働きたくない村人のラノベ日記

ブログ開設2014年5月30日

ひげを剃る。そして女子高生を拾う。

ひげを剃る。そして女子高生を拾う。 (角川スニーカー文庫)

《あらすじ》
5年片想いした相手にバッサリ振られたサラリーマンの吉田。ヤケ酒の帰り道、路上に蹲る女子高生を見つけて―「ヤらせてあげるから泊めて」「そういうことを冗談でも言うんじゃねえ」「じゃあ、タダで泊めて」なし崩し的に始まった、少女・沙優との同居生活。『おはよう』『味噌汁美味しい?』『遅ぉいぃぃぃぃぃ』『元気出た?』『一緒に寝よ』『…早く帰って来て』家出JKと26歳サラリーマン。微妙な距離の2人が紡ぐ、日常ラブコメディ。

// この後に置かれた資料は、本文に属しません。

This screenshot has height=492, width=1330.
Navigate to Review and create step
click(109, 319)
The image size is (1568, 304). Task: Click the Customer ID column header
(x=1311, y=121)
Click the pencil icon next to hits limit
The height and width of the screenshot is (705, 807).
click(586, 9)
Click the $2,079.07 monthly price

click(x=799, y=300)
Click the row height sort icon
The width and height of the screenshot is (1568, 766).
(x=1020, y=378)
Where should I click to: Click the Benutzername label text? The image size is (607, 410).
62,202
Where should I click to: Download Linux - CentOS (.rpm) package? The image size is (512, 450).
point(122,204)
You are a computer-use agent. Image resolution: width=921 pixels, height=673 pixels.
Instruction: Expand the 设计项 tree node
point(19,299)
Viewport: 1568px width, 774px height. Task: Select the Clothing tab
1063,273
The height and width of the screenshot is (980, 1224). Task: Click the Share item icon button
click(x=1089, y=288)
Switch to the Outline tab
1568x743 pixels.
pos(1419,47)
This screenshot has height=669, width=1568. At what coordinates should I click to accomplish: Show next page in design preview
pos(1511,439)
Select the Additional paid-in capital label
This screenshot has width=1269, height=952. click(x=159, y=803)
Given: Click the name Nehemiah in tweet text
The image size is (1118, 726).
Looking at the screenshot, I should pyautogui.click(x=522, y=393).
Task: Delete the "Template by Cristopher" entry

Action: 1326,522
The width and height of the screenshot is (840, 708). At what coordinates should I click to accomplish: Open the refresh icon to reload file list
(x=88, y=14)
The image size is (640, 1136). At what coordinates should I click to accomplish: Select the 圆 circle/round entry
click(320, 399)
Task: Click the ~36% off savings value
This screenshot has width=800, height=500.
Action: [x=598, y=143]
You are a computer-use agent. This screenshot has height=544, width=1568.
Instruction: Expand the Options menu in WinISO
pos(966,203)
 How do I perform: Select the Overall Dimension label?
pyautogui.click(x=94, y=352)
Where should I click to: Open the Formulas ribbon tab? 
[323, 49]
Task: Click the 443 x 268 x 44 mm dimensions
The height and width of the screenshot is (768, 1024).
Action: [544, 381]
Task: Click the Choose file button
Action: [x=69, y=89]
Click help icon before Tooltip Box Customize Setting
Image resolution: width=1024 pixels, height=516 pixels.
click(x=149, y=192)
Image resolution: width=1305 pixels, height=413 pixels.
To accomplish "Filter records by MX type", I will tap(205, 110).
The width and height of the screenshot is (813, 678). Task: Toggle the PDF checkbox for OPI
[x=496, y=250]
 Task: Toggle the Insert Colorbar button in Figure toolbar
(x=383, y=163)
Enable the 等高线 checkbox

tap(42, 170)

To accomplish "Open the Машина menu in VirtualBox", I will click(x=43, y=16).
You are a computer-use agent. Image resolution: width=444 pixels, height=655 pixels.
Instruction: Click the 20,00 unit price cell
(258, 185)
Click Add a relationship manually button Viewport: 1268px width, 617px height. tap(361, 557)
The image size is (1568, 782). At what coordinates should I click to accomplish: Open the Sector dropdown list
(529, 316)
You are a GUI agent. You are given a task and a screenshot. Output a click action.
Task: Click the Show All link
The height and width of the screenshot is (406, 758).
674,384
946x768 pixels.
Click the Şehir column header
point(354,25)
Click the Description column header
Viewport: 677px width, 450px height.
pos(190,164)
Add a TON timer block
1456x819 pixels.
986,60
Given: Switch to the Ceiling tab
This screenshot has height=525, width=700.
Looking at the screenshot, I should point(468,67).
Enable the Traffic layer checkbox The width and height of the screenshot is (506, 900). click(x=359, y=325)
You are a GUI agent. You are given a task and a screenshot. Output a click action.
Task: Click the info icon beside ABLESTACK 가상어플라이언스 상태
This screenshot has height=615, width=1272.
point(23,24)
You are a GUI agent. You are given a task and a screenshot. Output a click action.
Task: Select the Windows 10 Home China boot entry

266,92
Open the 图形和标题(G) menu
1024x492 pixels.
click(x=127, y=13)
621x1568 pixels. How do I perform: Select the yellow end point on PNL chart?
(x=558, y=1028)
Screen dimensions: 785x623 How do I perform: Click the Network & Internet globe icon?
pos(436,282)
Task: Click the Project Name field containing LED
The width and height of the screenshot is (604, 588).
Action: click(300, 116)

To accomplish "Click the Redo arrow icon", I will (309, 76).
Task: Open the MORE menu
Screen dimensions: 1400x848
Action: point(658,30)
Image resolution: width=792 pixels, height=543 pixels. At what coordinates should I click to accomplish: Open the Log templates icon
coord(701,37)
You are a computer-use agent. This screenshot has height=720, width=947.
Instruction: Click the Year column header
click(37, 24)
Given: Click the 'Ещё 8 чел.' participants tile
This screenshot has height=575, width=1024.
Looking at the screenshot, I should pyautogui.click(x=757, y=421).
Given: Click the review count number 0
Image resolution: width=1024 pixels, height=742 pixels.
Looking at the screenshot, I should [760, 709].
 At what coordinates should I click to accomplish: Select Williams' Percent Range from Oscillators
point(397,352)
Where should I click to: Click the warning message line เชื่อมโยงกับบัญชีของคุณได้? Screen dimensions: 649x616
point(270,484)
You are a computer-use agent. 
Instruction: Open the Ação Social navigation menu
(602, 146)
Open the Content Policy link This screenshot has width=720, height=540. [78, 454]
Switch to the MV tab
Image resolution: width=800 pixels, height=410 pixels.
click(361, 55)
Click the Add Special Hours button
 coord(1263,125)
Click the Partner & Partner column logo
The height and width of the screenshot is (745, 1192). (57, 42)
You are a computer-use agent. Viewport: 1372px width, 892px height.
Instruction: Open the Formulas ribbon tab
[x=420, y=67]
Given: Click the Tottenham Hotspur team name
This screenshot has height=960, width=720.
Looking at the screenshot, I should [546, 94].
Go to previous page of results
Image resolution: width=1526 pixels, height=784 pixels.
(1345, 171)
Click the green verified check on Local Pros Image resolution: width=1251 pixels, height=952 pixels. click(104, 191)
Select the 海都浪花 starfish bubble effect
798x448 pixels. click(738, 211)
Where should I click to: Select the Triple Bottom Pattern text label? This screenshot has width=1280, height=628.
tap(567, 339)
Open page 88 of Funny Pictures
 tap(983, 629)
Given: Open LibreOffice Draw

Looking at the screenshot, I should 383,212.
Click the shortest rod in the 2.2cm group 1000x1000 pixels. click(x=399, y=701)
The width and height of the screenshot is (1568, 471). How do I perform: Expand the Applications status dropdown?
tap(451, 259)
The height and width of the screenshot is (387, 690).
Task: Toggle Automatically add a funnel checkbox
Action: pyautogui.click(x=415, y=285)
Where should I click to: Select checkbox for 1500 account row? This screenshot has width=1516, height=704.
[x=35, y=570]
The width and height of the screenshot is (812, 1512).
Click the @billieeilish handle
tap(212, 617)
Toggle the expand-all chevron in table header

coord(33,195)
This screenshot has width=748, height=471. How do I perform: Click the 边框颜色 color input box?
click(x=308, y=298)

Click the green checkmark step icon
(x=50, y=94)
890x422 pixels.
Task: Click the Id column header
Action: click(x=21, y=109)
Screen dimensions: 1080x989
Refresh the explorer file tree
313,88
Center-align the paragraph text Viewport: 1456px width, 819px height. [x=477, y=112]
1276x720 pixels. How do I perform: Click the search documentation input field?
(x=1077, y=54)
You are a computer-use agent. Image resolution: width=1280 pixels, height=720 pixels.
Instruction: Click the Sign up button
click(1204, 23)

家出をした女子高生とサラリーマンのなし崩し的に始まった同居生活。家出をしてことあるごとに男の家を転々としてきた少女・沙優が善意だけで家に泊めあまつさえ生活の面倒を見てくれるサラリーマンの吉田に出会うことで、彼女の育った家庭環境や境遇が植え付けた
固定概念のようなものを徐々にほぐしていく繊細な描写が丁寧に描かれていて素晴らしかった。
沙優のセリフの端々にも年齢相応の幼さの残るニュアンスがうかがえて、独身生活の長い吉田の家にいつも帰りを待ってくれている女性がいるだけでどことなく癒される感じもある。
一人暮らしは自分以外の生活音の発信源がなくなり自宅内の静寂がより顕著に感じられるのだけど、沙優が現れてからは会社から自宅に戻る楽しみも生まれ、生活習慣も規則正しくなり、身だしなみに関しても同僚の目からわかるほどに改善されて、『吉田のなかでも何かが変化しつつある』ことを実感させる描写がある。

そんなサラリーマンの吉田と女子高生の沙優の同居生活が始まるきっかけから、日々の生活を通じて二人のなかで芽生える変化の兆し、そして『女子高生と同居』がもたらす修羅場とラブコメの嵐。
どれをとっても傑作としか言い様のない素晴らしい作品であり、角川スニーカー文庫から送り出されたカクヨム書籍化作品としては大きな成功例ともいえるので、是非とも今後の活躍を期待したい作品です。